When you use PPC, what is the point of a landing page? Why not just direct it straight to the affiliate? Also do you just have a link or a banner on a landing page or do you actually try to pre-sell the product? Any examples?
Sometimes you need a landing page because you need to seperate out the offers... for instance dating.. there is Interacial dating, asian dating, african american dating, mobile dating, etc... so you want to make sure if your bidding on *dating* that you send that person to the right offer. Now if you are bidding on asian dating then obviously you would want to send them directly to the asian dating offer.
Shoe gve a good example. I will give another based on what I have done. Weight loss. You will want to sometimes break down the offers for PPC or keyphrases. The site page may have all the offers but I would want a page for books, then pills then systems. Depending on the ad campaign then you may want an individual landing page per product or type of product depending on how focused the ad. Hey Shoe miss the shows ...
building a landing page will also help with QS in adwords system. but as others stated this way you can more target a general offer and promote jsut parts of it them push them to the landing pages. Or sometimes you want to presell the people so they are geeked up about buying or signing up.
Landing pages can also benefit if you want to capture information before you direct them to the offer. Let say for loans, you can make a landing page asking them to enter their email and then redirect them to the offer. This way you can keep in contact with the visitor and have the chance to earn even more from them. A landing page could also work with ringtone offers by directing the user to different offers based on which carrier they select. If you have experience in maintaining a high page per visitor rate, you should make a landing page. If you aren't that good at landing pages, send them directly to the offer so you wont loose possible revenue.
Landing pages are for advanced users who which to track conversions, effectiveness and more. Also, don't know why people would spend $$$ to promote an affiliate link. I know it's very common but you make a lot more money with your own products / services.
You can track conversions and effectiveness by using a simple tracking system. I wrote a simple tutorial on setting up your own tracking, especially for redirects straight to affiliate landing pages. Its the latest post in my blog Basic Click Tracking System For Affiliate Marketing Landing Pages I think one of the best points of using a landing page is for dynamically adding the keyword that is searched into the content of the page. Done correctly it really helps your QS. This can be used for preselling among other things. Shoemoney pointed it out in a recent post on his blog When To Make A Landing Page Affiliate FAQ He mentions the use of the variable $state on a ringtone landing page. I think doing this helps the visitor feel more like the offer is for them. You can use geo-targeting as in his example, or you can pass on your own variables from your PPC campaigns. These variables can simply be used throughout the page for keyword density, or they can be used as ids to pull info out of databases, so that when a user, for example, searches for a Chicago Home Loan, you can have a landing page for home loans that not only pulls the $city variable, Chicago, but also the surrounding cities, and populates the page. The user then feels like the page is more authoritative, and it must be for them since it knows them well. Hope that made sense.
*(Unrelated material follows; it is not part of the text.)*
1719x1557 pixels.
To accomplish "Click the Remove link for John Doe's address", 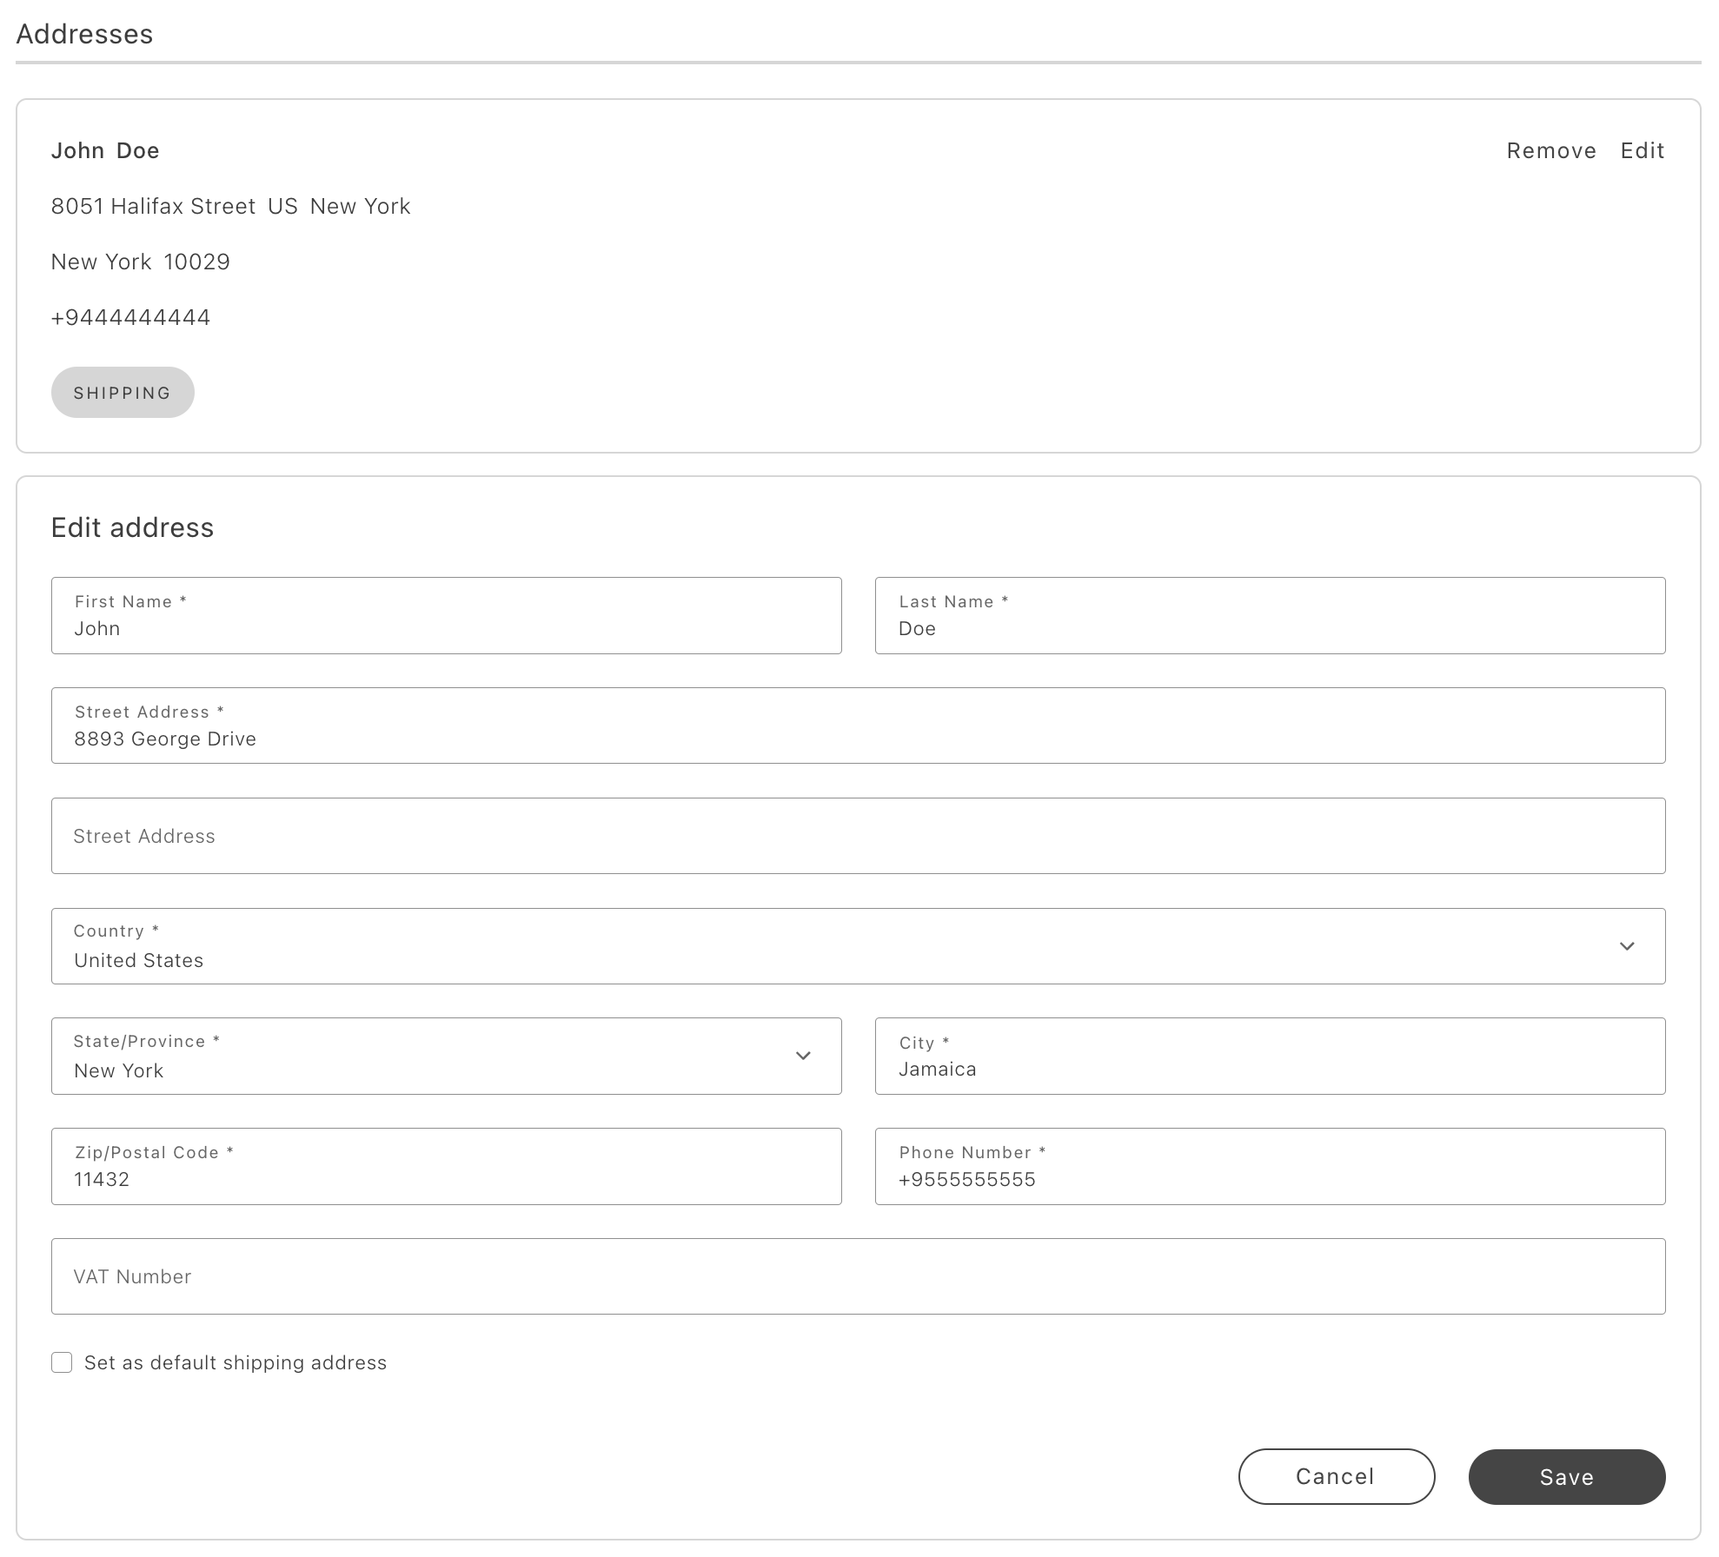I will [1551, 149].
Don't forget that Google's rules only allow 1 advertiser per URL. So if a merchant is running their own ppc campaign then nobody else will be able to link directly to them using the merchants display URL. So when using Google for PPC a landing page is almost always necessary.
Incorrect. Google only allows 1 of each DISPLAY Url, the actual url that the page is going to can be the same.
I think we are both trying to say the same thing. Take Sky (Digital TV Provider in the UK) for example: If I search for "Sky" on Google UK I only see 1 ad going to the merchants website, Sky.com. The other 7 affiliates who are bidding on the Sky brand keyword have had to build 7 different landing pages with 7 different landing page URL's. So in other words Google will not allow 8 search results all with the same display URL, i.e. Sky.com. They will only allow 1.
Yeah you're getting mixed up in your terms. They allow one of the same Display URL, this is the URL that you physically see in the ad copy. As far as where the offer actually goes when the user clicks, they don't restrict it.